→ **DIRECTION 1**
Write out the passage of the essay on African-American poets from "In light of" to "a colossal scale." word for word.
→ **DIRECTION 2**
In the essay on African-American poets, who wrote the New York Times editorial that the writer calls excellent?

→ **DOCUMENT TEXT**

┌────────

In light of last week’s horrific events at Charleston, I wanted this week to showcase poetry by brilliant African-American poets, and I didn’t know which one to choose. I don’t need terrorist attacks, or the continuing murder of innocent Black people in America, to make such an effort – if I did, I’d be posting these every single day. Which I honestly wouldn’t mind, given the sheer depth and range of outstanding poetry available, but I don’t have that kind of time or energy or capacity for heartbreak. As Claudia Rankine discusses here in her excellent NYT editorial, nobody has that capacity; we were not built to withstand grief applied on such a colossal scale.
With that said, as a writer of colour, a non-white poet, an Arab Australian – forgive the repetition, I’m having difficulty with identifiers these days, I keep writing them out to see if one will stick – I have been drawn from the outset to African-American writers, to their struggle. In Australia, Arab youths often play the same part ascribed to our African-American counterparts, both in popular culture and politically; in the first instance, seen as being suspicious, violent, attracted to and proponents of hip hop culture, and in the latter, as dangerous outsiders not compatible with mainstream society (read: white) and its values, as terrorists, as rapists, etc.
Similarly, as well, many of us grew up in poor government-subsidised suburbs rife with the systemic issues that were our daily lives but which only occasionally flared up into the kind of sensationalized stuff the media likes to run with – the drug dealing, welfare claims and gangland violence typically. So it’s no wonder we appropriated, consciously or unconsciously, many aspects of hip hop culture – a term I use as separate to Black culture as a whole, not as a synonym, just to be clear. Nor was it entirely a negative thing, for us growing up, it was more empowering than anything else (though I have a somewhat different opinion of it now broadly, being a bisexual man). But I digress, I just wanted to briefly outline my connection to this subject, these people, in such a way that highlights the similarities in the spaces we occupy in our respective nations today; beyond the symbolic cultural ties and narratives, it becomes a vastly different lived experience, to which I cannot attest.

└────────

→ **DATA EXCERPT**
┌────────

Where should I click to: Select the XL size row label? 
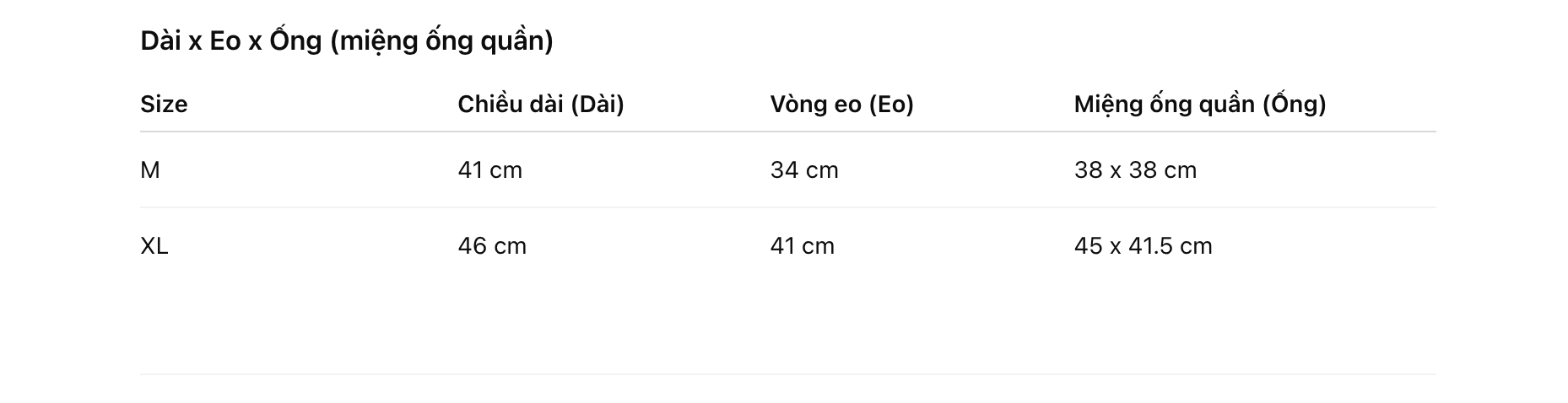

└────────

→ **EXPECTED OUTPUT 1**
In light of last week’s horrific events at Charleston, I wanted this week to showcase poetry by brilliant African-American poets, and I didn’t know which one to choose. I don’t need terrorist attacks, or the continuing murder of innocent Black people in America, to make such an effort – if I did, I’d be posting these every single day. Which I honestly wouldn’t mind, given the sheer depth and range of outstanding poetry available, but I don’t have that kind of time or energy or capacity for heartbreak. As Claudia Rankine discusses here in her excellent NYT editorial, nobody has that capacity; we were not built to withstand grief applied on such a colossal scale.

→ **EXPECTED OUTPUT 2**
Claudia Rankine